A closer analysis of the data indicates that personal loans experienced a substantial 21.27% rise, climbing to N3.82 trillion from N3.15 trillion in the previous quarter. This increase accounted for the bulk of the consumer credit expansion, reflecting shifting borrowing trends among Nigerians.

Conversely, retail loans witnessed a sharp decline of 18.18%, dropping from N1.10 trillion to N0.90 trillion, suggesting a reduced appetite for retail credit.

The report further shows personal loans constitute 80.98% of total consumer credit, while retail loans account for the remaining 19.02%.

The CBN attributed the surge in personal loans to several factors, including mounting inflationary pressures, escalating living costs, and the increased accessibility of bank credit to individuals.

“Consumer credit outstanding rose by 11.06% to N4.72 trillion at the end of December 2024 from N4.25 trillion at the end of September 2024.

“Personal loans increased by 21.27% to N3.82 trillion compared with the level at the end of September 2024. Retail loans, however, declined by 18.18% to N0.90 trillion from N1.10 trillion at end-September 2024.

“A breakdown indicated that personal loans, with a share of 80.98%, remained dominant, while retail loans accounted for the balance,” the report stated.

The surge in borrowing comes despite the CBN’s tightening monetary policy aimed at curbing inflation.
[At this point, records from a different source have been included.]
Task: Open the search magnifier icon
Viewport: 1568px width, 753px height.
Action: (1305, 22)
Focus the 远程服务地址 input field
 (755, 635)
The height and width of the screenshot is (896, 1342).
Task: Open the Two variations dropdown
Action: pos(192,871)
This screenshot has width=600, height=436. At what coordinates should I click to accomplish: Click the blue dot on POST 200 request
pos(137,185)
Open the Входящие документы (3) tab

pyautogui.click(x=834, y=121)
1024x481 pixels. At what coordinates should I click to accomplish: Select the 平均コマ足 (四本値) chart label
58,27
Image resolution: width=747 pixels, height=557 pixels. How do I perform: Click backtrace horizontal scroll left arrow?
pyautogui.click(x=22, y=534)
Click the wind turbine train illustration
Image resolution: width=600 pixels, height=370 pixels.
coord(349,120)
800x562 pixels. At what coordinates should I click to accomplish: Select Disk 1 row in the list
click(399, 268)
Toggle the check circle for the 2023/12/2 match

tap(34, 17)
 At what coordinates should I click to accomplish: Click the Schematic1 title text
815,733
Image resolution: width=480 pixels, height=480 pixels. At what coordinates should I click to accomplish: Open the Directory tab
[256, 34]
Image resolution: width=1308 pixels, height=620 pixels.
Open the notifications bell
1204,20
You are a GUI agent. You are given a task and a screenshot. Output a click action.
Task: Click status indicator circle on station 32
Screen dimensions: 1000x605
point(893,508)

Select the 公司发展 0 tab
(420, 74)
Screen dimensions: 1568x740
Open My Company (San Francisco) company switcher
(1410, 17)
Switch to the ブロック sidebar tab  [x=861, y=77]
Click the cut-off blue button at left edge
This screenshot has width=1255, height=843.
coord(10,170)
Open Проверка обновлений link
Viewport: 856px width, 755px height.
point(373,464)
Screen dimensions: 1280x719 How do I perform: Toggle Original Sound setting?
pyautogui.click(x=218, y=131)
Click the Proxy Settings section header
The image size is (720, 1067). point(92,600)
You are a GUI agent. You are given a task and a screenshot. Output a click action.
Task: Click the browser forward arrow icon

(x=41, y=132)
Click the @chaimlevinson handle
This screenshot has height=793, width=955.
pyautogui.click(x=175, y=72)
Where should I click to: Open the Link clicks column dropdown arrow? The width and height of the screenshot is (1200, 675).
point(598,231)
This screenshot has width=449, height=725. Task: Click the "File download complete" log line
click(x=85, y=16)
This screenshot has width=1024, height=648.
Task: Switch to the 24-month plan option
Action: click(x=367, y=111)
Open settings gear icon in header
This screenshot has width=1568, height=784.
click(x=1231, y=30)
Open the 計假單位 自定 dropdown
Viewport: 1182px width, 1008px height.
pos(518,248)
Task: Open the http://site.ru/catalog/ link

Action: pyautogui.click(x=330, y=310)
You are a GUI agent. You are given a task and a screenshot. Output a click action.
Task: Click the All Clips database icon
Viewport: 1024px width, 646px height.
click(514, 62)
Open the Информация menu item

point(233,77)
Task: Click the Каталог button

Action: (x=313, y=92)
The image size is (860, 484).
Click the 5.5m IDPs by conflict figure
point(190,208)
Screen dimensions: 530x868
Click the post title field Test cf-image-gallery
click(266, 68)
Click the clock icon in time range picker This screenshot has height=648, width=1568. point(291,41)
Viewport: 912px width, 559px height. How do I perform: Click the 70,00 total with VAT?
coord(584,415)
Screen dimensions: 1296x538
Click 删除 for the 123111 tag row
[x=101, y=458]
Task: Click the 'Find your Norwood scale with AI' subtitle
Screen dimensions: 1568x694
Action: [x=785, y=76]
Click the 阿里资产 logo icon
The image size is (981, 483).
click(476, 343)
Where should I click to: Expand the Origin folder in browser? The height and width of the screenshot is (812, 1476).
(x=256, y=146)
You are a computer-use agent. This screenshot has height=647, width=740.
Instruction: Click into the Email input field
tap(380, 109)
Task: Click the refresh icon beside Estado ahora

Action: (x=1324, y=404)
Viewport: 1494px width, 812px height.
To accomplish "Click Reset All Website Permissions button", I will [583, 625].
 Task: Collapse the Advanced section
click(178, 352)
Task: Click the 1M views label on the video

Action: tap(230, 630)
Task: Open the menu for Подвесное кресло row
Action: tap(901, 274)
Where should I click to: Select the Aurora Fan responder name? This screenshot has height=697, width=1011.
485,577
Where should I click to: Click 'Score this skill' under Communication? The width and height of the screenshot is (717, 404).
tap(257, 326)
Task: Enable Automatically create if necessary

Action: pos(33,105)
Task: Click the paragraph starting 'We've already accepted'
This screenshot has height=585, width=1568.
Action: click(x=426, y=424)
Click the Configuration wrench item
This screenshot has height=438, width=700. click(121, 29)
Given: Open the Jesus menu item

Throughout 2024, the CBN’s Monetary Policy Committee (MPC) aggressively raised the Monetary Policy Rate (MPR) by 875 basis points, bringing it to 27.50%.

However, inflation remained high, reaching 34.80% in December 2024, up from 34.60% in November. The rise was largely driven by increased demand for food and non-alcoholic beverages during the festive season.

While the tightening of monetary policy has made borrowing more expensive, the sustained demand for personal loans reflects the financial pressures faced by many Nigerians, who increasingly rely on credit to meet essential needs.